The conference served as the inaugural “Becoming a Global Citizen” event. Groups across campus were represented, such as Timmy Global Health, an international non-profit dedicated to expanding access to healthcare and Engineers Without Borders, a student-led organization that puts engineers in touch with under-resourced communities in the developing world to solve issues afflicting the community.
After a brief keynote address from Jennifer Huer, a policy and law professor at Northeastern University, the conference broke out into various sessions that covered topics including humanitarian engineering, racism’s effect on public health and the intersection between immigrant and refugee policy and health disparities.
Ana Souza, a sophomore in the College of Arts and Sciences and a project leader of domestic programs for Engineers Without Borders discussed projects the group has taken on in recent years.

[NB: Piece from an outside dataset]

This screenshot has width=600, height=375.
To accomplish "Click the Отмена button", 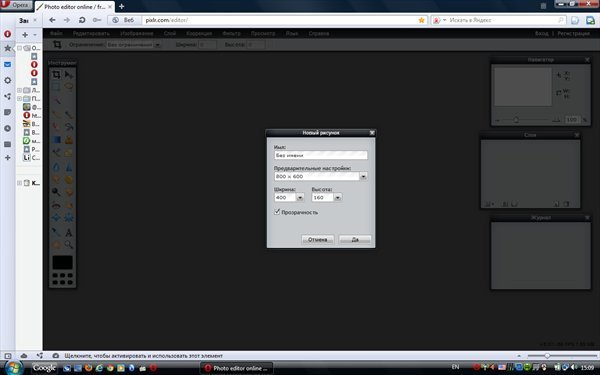I will coord(318,240).
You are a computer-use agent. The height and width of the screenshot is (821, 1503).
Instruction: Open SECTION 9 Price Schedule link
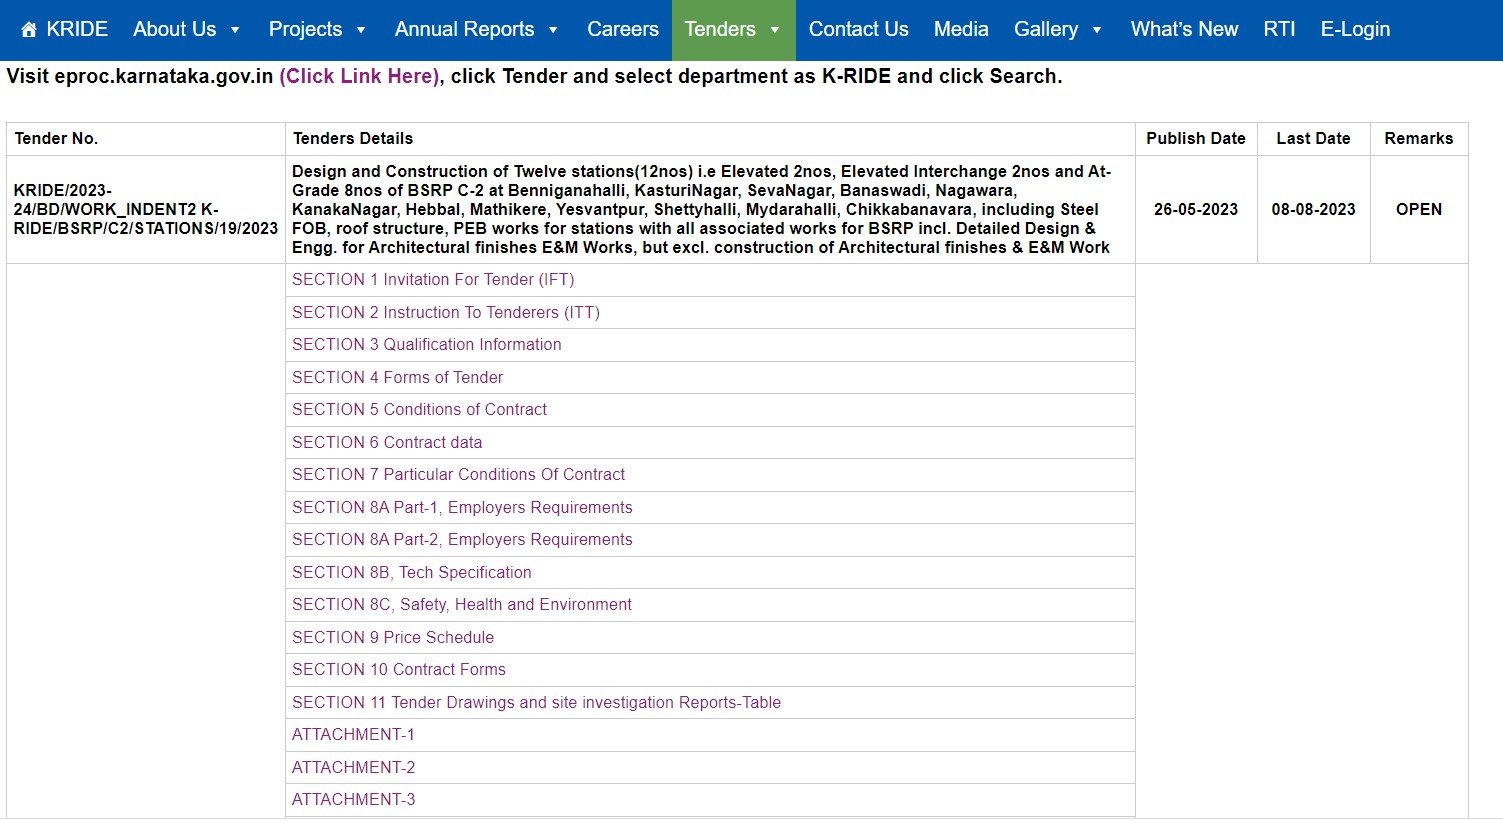(393, 638)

“It’s not voluntourism,” Souza said. “We go there, implement [the plan], and then we keep checking on it and evaluating it to make sure it’s sustainable, because our goal is not just to implement something, and to just be done with it, our goal is to make sure it’s long lasting, so the community can eventually support itself. So our role is not only the engineer, and the partner, but the educator.”
Madison Calvert, a junior in the Sargent College of Health and Rehabilitation Sciences discussed the sexual and rehabilitative health of refugee women as a lead-in to the intersection between Immigrant/Refugee Policy and Health.
Calvert spoke about her work in a mobile medical unit in Syrian Refugee Camps.
“I just saw the immense need for more advocacy and just knowledge,” Calvert said. “I think it is pretty heartbreaking and impacting to see the amount of women and adolescent females who are coming in with sexually transmitted diseases or just traumatic injury due to sexual violence. And I think that was more just on the outside physical aspect. But there’s also like the long term mental repercussions.”
Calvert said she thinks anyone who’s passionate about a subject can get involved in whatever way, no matter their major, by reaching out and asking what they can do to help.
“I think people in this community and this, like, public health community at BU are really invested in making a change and undertaking other people and helping them foster the skills that they need to also help make a change,” Calvert said.
Yvette Cozier, an associate professor at the School of Public Health, spoke about how race and racism affect immigrant and refugee access to health care.
Coming from outside the field of immigrant health, Cozier said she wanted to draw connections between her own study of psychosocial stress, particularly around discrimination and health care.
“The chronic stressors that African American women, for example, experience on a daily basis, are not that different from immigrant groups have been here for generations, or have recently arrived,” Cozier said. “Many of the same health disparities emerge in these other groups, simply because, in addition to the stress, the fabric of the community is being destroyed through policy.”
Cozier said she believes a big part of helping communities across the globe is fully understanding the context they live in, something she said is not being emphasized in policy-making.
“We can’t solve a problem until we know both the history, its historic roots, and understand all the, sort of invisible tracks that are put down that we’re not even aware of,” Cozier said.
Ayomide Ojebuoboh, a senior in CAS and the advocacy chair for the Timmy Global Health branch at BU, said it was important for her that students realize that everyone can make a difference when it comes to healthcare, no matter what field they’re in.
“If you’re a lawyer, you can make a difference. If you’re a physician, you can make a difference,” she said, “Or even if you’re an engineer, or whatever you do in your life, you can still play a role in immigrant and refugee health.”